→ **JOB**:
In the items from the line with "Viewport: 1062px width, 576px" up to and including the line with "click(469, 309)", swap "High School" for "College" and give those lines again with nothing else changed. Leave the pictures out.

→ **EXERCISE INPUT**:
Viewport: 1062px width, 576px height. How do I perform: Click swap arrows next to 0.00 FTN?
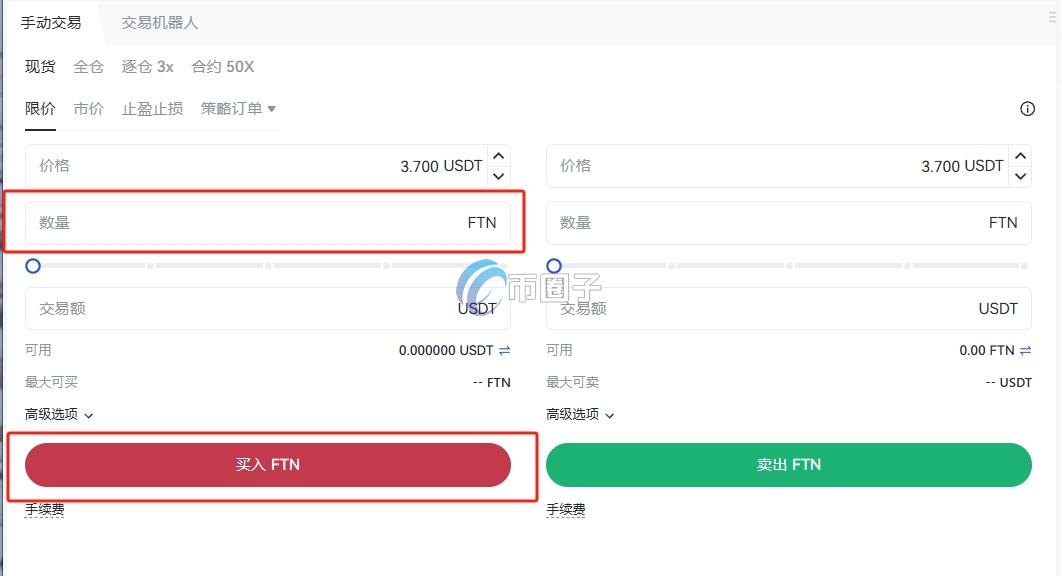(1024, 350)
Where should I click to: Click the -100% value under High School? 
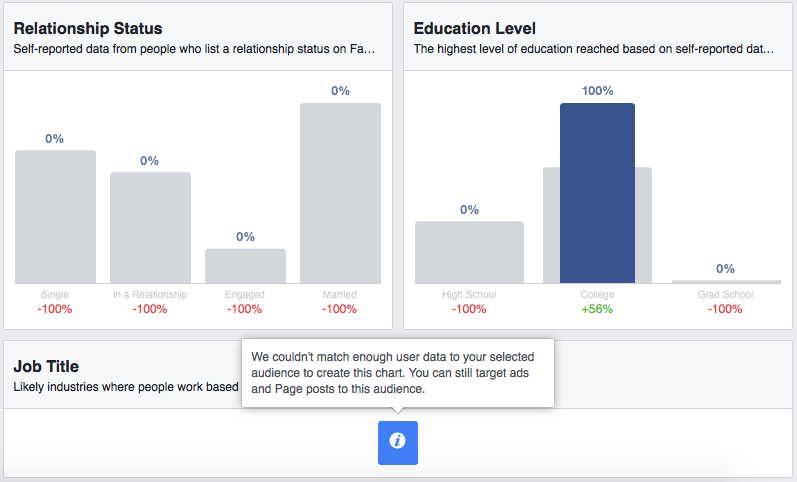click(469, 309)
---
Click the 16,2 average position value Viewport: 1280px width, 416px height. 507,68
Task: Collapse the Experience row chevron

→ **TASK SOLUTION**:
Viewport: 1062px width, 576px height. How do I perform: Click swap arrows next to 0.00 FTN?
(1024, 350)
Where should I click to: Click the -100% value under College? 
click(469, 309)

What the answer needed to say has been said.